One Sermo member emphasized, “Chronic pain management is multidisciplinary and the health personnel involved in its management must be prepared and know its pathophysiology, in this way they can administer the different tools in pain management, including psychotherapy, physical therapy and rehabilitation, adequate pharmacological treatment, following the analgesic ladder and even reaching blocks or infiltrations, in addition to trying new non-opioid medications which will reduce the addiction of these patients.”

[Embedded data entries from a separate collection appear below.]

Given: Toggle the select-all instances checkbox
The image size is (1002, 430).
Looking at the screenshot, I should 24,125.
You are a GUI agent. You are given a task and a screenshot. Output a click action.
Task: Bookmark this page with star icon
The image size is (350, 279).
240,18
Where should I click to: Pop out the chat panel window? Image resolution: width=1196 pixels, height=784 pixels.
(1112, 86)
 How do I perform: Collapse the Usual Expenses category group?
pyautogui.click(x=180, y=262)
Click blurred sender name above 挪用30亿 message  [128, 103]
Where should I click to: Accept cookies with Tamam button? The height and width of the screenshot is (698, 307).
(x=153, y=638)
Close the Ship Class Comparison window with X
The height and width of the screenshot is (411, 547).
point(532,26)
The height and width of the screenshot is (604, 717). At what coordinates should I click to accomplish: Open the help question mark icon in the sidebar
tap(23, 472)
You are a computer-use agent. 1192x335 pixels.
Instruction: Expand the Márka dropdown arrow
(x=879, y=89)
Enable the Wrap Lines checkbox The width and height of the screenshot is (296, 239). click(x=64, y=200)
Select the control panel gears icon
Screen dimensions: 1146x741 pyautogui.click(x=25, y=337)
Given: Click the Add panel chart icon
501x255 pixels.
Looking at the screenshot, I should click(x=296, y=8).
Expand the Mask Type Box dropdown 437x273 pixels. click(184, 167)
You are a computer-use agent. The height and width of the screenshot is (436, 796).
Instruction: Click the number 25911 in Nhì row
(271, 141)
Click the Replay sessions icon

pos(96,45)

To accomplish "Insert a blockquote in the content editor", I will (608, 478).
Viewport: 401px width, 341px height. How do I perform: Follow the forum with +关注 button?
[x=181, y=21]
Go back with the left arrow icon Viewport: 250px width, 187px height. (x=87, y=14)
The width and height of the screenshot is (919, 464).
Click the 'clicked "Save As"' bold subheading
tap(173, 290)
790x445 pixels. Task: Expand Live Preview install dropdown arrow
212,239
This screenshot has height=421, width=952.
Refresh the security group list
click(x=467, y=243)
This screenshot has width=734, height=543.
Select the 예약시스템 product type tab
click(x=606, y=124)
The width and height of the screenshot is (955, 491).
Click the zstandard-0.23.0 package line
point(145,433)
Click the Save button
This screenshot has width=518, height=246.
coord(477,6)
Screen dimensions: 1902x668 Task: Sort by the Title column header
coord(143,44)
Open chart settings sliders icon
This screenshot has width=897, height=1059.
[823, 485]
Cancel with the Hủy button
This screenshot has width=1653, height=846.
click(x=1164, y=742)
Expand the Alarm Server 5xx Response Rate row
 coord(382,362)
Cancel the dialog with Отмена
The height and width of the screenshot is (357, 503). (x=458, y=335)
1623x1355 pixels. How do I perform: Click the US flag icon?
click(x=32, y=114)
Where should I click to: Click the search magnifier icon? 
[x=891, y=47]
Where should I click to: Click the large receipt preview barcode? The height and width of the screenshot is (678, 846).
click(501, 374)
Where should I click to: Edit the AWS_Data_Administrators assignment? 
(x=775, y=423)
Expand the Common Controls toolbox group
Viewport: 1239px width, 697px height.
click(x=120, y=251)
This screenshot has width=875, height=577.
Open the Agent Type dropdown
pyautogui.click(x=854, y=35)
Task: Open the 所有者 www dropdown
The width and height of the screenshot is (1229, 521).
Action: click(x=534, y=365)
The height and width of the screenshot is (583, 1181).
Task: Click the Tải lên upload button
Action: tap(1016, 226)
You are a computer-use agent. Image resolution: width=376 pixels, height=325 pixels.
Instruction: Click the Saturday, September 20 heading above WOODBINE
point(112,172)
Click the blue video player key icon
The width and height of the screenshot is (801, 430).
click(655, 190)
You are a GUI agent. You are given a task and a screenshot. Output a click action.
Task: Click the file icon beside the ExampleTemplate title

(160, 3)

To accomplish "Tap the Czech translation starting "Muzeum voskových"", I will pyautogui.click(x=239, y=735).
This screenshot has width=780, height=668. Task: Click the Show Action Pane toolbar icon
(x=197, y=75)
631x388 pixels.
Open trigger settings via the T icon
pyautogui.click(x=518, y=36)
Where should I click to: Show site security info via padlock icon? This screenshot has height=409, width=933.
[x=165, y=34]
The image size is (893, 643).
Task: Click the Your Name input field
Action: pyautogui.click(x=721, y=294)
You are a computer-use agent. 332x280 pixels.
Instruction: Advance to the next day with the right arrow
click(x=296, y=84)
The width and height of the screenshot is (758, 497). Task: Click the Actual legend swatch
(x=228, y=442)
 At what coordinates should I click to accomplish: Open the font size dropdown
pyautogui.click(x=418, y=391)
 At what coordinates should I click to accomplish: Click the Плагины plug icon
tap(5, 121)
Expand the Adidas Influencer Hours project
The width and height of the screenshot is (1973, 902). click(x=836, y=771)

This captures the evolving role of physicians: to integrate diverse tools, tailor them to individual needs, and ensure that patients receive safe, effective, and sustainable relief. For many clinicians, this means re-evaluating their professional identity. Pain management is no longer about writing a prescription—it is about leading a care team that may include physical therapists, psychologists, interventional specialists, and even digital health tools like telehealth platforms and wearable devices. Physicians must also embrace the biopsychosocial model of pain, recognizing that biological, psychological, and social factors all shape the patient’s experience.
Ultimately, the physician’s role is expanding into one of empathy-driven leadership: listening deeply, validating patient experiences, and offering solutions that restore both function and trust. By adopting this holistic approach, doctors can help patients achieve long-term outcomes while reducing the risks of addiction and dependency that defined the opioid era.
Key takeaways
Modern pain management is no longer about “masking pain” with a pill. It is a complex, patient-centered endeavor that requires:
- A multidisciplinary approach integrating physical, psychological, and interventional therapies.
- Addressing systemic barriers like insurance coverage and training gaps.
- Confronting stigma to restore trust and improve adherence.
- Leveraging technology and telehealth to expand access.
Sermo provides a vital community for physicians to share strategies, discuss challenges, and collaborate on building a more empathetic, effective model of pain care. By engaging in these conversations, physicians can lead the shift toward safer, more holistic pain management in the post-opioid era.